(Word and element location records)
════════════════════

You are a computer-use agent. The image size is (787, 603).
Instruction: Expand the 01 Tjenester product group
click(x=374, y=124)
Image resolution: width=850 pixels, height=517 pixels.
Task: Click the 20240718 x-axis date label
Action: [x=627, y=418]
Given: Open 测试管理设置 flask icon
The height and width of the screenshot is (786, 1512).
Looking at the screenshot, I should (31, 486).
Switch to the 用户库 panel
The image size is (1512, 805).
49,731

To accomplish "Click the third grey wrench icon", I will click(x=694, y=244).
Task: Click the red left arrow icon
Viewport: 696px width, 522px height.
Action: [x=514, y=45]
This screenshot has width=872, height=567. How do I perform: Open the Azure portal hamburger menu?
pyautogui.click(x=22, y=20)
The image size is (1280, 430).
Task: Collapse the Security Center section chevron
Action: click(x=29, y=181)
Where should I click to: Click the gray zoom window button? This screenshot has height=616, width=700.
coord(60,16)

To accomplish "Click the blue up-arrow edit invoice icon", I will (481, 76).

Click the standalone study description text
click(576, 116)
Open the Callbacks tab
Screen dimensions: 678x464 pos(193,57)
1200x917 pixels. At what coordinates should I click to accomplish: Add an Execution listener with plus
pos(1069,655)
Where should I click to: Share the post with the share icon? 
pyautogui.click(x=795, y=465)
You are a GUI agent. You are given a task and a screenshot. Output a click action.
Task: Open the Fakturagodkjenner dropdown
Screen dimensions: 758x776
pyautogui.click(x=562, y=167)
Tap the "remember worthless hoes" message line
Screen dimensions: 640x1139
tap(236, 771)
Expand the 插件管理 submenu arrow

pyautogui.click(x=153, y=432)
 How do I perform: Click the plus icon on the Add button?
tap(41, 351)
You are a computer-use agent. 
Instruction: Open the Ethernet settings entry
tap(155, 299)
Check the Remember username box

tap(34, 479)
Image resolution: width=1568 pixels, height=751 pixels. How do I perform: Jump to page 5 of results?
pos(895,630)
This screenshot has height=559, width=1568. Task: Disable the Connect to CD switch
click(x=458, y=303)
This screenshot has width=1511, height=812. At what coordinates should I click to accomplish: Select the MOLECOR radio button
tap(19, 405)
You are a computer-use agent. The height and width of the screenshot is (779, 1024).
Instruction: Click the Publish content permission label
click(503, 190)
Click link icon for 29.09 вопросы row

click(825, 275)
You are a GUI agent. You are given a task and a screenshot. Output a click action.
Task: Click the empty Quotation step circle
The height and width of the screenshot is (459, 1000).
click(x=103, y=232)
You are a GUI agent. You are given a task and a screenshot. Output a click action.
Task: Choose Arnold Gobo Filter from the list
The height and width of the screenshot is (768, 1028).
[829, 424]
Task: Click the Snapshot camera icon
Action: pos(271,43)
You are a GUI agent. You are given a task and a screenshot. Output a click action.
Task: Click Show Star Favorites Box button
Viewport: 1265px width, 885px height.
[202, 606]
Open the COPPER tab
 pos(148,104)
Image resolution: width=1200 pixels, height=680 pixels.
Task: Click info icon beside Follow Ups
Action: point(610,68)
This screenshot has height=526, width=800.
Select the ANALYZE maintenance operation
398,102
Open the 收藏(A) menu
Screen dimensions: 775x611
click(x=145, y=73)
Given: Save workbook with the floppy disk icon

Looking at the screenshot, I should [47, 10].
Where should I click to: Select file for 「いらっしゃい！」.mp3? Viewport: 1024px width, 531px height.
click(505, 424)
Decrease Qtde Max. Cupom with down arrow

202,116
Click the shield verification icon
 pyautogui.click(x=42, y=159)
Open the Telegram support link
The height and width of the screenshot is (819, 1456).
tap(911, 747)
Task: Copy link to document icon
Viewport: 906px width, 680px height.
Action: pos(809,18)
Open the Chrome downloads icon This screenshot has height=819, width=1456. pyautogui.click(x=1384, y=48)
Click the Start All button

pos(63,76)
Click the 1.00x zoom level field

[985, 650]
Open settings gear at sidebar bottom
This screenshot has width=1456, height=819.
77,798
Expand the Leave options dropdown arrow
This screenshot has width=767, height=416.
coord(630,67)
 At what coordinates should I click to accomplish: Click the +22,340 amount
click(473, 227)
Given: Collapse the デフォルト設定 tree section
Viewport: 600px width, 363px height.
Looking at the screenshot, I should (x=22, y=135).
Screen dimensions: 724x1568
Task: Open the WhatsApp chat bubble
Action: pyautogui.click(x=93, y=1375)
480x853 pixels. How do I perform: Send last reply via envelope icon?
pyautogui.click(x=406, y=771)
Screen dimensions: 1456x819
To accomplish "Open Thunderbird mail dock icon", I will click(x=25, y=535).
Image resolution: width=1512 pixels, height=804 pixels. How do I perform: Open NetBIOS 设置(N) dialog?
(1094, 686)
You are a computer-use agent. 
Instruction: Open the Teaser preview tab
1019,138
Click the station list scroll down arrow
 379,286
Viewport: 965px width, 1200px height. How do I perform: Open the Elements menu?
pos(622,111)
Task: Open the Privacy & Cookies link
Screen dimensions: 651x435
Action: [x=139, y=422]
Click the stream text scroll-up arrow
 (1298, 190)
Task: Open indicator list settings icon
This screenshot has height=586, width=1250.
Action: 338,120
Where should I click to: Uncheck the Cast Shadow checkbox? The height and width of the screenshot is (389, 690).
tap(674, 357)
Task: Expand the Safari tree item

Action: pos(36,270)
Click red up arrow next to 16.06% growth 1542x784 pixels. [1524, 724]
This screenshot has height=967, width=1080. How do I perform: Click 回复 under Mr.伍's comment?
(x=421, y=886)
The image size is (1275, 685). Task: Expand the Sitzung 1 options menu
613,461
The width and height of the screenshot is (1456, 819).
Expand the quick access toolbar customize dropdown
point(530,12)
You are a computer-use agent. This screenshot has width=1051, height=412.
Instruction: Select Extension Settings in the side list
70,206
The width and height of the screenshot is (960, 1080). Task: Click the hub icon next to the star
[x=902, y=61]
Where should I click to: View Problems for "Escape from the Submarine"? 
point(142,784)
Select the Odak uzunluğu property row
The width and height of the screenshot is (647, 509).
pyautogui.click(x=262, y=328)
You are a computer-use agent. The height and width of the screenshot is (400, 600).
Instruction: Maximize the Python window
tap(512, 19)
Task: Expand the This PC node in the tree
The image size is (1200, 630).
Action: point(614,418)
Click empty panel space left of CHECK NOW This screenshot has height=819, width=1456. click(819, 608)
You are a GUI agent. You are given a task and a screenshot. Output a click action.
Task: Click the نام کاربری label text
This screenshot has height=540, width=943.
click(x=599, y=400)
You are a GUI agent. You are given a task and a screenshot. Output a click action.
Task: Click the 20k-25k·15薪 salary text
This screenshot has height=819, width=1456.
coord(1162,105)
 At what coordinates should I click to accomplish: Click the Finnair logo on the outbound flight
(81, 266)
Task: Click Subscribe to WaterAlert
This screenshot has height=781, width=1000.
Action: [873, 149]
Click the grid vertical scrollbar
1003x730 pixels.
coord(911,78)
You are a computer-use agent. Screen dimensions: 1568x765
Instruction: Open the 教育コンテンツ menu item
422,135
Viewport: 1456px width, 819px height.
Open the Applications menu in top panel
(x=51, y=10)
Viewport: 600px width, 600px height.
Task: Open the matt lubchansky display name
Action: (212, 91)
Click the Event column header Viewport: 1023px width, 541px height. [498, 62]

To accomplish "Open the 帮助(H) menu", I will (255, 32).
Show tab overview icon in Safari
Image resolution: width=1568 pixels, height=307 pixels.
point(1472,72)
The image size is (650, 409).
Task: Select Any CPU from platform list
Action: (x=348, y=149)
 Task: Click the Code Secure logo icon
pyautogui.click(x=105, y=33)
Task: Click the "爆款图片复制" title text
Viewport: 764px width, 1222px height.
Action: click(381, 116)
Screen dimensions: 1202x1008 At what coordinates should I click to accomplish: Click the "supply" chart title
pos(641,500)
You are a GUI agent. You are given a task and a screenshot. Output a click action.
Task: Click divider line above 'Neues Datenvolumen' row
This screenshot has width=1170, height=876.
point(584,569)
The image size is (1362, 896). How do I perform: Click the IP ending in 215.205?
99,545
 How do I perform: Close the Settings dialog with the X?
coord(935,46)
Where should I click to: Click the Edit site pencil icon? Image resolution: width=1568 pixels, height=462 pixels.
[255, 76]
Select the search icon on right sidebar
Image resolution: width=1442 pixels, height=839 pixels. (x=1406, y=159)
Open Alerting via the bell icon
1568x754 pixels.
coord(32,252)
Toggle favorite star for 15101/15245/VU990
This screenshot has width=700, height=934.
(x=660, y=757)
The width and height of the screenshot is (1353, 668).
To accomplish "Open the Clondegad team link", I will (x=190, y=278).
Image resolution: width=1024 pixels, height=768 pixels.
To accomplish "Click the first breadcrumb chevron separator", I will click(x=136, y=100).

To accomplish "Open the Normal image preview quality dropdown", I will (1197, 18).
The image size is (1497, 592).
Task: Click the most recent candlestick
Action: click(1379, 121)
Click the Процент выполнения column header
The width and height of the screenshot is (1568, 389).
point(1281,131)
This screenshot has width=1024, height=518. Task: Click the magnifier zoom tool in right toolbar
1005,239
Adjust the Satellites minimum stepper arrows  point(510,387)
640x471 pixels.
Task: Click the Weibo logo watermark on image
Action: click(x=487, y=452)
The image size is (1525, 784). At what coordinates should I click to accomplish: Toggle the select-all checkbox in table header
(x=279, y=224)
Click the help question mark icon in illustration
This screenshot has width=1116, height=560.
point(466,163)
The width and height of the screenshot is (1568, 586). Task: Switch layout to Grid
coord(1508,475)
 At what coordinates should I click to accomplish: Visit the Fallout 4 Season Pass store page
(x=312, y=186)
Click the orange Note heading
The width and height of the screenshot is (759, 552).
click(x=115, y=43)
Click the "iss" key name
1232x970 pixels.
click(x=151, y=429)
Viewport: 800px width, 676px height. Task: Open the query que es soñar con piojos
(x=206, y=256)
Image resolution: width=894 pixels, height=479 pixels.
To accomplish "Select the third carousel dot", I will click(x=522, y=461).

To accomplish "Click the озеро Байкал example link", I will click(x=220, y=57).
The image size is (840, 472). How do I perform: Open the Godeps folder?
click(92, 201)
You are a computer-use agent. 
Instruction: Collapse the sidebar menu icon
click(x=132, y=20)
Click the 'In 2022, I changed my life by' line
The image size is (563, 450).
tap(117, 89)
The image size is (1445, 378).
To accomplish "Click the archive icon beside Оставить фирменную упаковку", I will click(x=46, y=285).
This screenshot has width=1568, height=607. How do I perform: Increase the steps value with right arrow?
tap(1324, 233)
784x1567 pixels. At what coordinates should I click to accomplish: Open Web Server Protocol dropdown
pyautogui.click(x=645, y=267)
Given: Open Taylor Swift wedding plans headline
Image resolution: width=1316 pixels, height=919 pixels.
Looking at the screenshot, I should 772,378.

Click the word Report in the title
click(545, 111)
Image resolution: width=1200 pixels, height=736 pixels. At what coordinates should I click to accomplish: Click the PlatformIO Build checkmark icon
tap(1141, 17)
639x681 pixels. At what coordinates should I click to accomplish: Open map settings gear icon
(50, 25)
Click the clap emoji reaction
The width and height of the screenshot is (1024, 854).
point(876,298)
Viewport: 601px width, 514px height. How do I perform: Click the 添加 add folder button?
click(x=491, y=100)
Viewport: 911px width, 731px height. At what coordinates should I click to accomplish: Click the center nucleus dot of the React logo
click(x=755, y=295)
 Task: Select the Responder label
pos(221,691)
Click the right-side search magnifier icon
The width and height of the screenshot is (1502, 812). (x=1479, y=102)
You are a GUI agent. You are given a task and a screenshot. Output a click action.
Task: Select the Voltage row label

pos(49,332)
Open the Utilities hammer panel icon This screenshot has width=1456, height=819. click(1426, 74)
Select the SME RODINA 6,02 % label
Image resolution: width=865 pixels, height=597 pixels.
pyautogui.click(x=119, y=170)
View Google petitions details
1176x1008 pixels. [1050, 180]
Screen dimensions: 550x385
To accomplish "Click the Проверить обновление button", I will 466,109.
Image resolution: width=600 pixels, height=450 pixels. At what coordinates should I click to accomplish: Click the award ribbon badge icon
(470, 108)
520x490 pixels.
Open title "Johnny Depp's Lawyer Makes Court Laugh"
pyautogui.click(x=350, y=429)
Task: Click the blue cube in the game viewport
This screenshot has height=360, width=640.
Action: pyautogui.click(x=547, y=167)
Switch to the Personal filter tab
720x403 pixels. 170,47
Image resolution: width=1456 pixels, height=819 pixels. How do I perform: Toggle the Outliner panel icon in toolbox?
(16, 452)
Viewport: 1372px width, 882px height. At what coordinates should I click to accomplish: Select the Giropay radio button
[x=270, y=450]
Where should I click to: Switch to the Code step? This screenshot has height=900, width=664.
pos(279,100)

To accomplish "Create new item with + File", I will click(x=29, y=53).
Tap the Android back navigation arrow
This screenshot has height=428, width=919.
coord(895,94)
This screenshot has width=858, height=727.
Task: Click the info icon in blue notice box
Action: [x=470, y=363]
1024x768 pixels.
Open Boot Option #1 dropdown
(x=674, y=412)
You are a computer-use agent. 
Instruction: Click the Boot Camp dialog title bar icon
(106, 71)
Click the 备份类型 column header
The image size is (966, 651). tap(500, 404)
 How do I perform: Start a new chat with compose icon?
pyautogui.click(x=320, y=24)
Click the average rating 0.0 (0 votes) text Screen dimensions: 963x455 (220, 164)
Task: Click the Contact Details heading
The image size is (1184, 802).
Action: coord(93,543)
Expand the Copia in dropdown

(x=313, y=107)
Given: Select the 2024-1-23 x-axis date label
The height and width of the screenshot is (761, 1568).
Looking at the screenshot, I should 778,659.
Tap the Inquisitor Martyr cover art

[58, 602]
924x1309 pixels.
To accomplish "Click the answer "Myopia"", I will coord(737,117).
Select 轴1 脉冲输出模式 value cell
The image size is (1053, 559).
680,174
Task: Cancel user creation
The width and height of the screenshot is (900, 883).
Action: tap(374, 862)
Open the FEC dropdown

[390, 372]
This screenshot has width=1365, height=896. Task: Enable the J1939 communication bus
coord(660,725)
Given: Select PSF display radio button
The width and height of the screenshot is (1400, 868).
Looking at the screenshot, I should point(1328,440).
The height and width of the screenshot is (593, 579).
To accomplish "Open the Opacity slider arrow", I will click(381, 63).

════════════════════

- EXERCISE TASK -
Collect every line in the items above that contains the string "toolbar". Case counts.

- COMPLETE OUTPUT -
Expand the quick access toolbar customize dropdown
This screenshot has width=1024, height=518. Task: Click the magnifier zoom tool in right toolbar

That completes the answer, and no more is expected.